What is the number of lines in the data that contain "more"? Respond with nothing else.

■ ■ ■

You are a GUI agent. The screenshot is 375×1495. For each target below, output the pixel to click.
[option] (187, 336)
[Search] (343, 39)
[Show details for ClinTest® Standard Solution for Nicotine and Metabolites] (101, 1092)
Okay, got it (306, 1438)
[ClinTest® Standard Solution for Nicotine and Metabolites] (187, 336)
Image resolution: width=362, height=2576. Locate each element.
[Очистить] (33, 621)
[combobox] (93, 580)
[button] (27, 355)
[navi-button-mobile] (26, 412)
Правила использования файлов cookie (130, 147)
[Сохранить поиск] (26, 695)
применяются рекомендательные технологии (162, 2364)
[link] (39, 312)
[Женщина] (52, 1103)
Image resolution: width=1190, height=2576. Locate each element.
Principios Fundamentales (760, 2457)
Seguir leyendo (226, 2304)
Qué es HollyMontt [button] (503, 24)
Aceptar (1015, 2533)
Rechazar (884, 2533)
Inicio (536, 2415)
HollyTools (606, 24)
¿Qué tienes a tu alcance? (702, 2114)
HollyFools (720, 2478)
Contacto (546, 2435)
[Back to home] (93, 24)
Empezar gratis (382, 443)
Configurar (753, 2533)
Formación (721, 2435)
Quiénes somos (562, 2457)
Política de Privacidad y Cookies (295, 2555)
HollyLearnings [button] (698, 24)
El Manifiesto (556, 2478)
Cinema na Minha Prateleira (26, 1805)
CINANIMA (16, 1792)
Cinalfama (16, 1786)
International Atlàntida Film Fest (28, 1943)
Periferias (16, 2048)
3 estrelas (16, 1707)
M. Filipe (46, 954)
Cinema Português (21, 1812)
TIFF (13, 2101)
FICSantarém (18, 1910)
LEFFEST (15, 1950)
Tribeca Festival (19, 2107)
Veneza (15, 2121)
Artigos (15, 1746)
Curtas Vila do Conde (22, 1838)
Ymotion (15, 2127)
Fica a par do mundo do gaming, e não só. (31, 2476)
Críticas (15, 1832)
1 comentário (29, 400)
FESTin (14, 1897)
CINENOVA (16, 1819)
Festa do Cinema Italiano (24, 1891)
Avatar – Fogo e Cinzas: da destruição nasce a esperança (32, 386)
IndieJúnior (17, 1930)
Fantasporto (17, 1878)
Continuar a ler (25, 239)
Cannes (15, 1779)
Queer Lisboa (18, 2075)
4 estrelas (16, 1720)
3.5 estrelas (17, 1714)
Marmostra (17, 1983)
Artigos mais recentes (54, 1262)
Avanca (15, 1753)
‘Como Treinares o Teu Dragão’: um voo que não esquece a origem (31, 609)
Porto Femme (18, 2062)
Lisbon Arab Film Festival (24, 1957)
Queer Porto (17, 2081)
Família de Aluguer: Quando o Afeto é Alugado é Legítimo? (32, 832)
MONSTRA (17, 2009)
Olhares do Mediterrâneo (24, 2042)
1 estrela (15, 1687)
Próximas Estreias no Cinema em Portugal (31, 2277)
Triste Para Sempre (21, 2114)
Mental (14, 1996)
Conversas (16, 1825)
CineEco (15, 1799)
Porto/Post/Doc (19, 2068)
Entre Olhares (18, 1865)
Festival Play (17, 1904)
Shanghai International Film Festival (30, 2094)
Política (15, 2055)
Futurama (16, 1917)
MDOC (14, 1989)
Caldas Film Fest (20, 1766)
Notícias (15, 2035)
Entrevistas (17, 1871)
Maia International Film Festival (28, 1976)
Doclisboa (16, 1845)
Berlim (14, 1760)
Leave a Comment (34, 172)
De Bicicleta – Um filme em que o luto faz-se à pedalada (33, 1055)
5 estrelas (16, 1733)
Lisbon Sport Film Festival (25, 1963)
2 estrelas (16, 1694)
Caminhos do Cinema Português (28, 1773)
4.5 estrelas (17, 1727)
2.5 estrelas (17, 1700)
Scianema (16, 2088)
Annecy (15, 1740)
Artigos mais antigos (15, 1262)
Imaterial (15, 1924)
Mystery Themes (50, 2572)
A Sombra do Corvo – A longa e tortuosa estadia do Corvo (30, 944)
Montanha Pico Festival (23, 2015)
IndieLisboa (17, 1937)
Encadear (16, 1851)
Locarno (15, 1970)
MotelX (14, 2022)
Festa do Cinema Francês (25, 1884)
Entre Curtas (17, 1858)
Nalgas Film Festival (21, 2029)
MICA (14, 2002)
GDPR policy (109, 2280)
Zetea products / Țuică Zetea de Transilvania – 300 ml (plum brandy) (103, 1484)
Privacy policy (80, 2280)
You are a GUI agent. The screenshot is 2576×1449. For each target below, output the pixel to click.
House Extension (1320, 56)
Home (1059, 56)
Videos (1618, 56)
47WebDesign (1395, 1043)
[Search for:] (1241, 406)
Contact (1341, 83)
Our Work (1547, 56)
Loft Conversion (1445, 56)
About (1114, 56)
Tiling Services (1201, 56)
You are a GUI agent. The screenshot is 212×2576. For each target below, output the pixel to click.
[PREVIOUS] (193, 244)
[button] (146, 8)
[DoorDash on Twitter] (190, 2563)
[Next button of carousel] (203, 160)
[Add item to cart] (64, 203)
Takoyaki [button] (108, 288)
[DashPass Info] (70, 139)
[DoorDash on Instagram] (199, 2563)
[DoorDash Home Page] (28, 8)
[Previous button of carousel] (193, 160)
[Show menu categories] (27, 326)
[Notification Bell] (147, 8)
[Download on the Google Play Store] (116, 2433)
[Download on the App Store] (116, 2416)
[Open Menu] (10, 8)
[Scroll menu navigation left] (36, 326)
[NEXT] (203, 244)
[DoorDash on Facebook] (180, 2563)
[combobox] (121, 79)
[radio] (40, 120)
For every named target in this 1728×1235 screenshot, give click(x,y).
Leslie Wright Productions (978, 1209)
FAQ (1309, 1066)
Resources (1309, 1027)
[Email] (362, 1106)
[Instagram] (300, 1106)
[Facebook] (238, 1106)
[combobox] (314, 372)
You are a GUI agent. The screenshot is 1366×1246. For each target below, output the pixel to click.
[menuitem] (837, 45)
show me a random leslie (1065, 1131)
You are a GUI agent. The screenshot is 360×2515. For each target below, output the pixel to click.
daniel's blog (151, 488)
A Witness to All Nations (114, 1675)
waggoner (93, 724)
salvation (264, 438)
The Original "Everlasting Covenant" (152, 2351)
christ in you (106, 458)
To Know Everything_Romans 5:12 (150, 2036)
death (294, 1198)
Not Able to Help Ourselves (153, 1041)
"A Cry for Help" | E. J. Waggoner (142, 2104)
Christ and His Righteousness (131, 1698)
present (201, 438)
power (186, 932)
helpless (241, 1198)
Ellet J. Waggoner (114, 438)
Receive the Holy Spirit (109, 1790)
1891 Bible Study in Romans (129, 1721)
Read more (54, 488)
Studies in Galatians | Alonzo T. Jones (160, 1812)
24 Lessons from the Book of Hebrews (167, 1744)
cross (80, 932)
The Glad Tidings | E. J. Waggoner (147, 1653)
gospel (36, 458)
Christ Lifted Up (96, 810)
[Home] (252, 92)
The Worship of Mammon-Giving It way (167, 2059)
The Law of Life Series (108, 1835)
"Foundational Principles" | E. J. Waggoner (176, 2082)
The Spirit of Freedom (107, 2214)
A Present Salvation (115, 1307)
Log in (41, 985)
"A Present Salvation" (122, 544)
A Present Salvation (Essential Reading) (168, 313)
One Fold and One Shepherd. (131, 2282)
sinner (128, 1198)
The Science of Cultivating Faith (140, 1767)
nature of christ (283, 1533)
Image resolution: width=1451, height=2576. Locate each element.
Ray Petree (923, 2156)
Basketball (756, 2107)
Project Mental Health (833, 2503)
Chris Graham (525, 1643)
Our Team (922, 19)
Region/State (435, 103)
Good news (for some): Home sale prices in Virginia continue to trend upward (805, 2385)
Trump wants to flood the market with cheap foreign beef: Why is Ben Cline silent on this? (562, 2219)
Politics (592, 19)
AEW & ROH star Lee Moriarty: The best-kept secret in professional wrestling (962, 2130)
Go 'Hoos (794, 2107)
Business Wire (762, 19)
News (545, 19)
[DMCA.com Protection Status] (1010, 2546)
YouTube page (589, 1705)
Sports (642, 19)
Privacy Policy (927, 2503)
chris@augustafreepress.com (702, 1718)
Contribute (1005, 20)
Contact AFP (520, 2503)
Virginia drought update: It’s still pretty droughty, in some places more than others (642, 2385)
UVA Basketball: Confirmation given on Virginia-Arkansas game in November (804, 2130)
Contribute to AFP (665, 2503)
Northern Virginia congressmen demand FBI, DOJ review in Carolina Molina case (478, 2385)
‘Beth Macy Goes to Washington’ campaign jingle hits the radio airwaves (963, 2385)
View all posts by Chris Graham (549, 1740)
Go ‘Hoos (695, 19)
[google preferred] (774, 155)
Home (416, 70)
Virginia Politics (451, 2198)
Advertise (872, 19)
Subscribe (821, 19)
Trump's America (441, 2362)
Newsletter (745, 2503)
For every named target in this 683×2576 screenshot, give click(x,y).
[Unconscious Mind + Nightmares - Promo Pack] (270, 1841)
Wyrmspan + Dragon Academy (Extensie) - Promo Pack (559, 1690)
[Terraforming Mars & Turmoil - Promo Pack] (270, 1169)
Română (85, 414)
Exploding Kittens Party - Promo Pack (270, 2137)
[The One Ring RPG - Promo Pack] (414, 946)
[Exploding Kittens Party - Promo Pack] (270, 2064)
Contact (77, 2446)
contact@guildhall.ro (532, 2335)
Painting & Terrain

■ ■ ■

## Answer space
2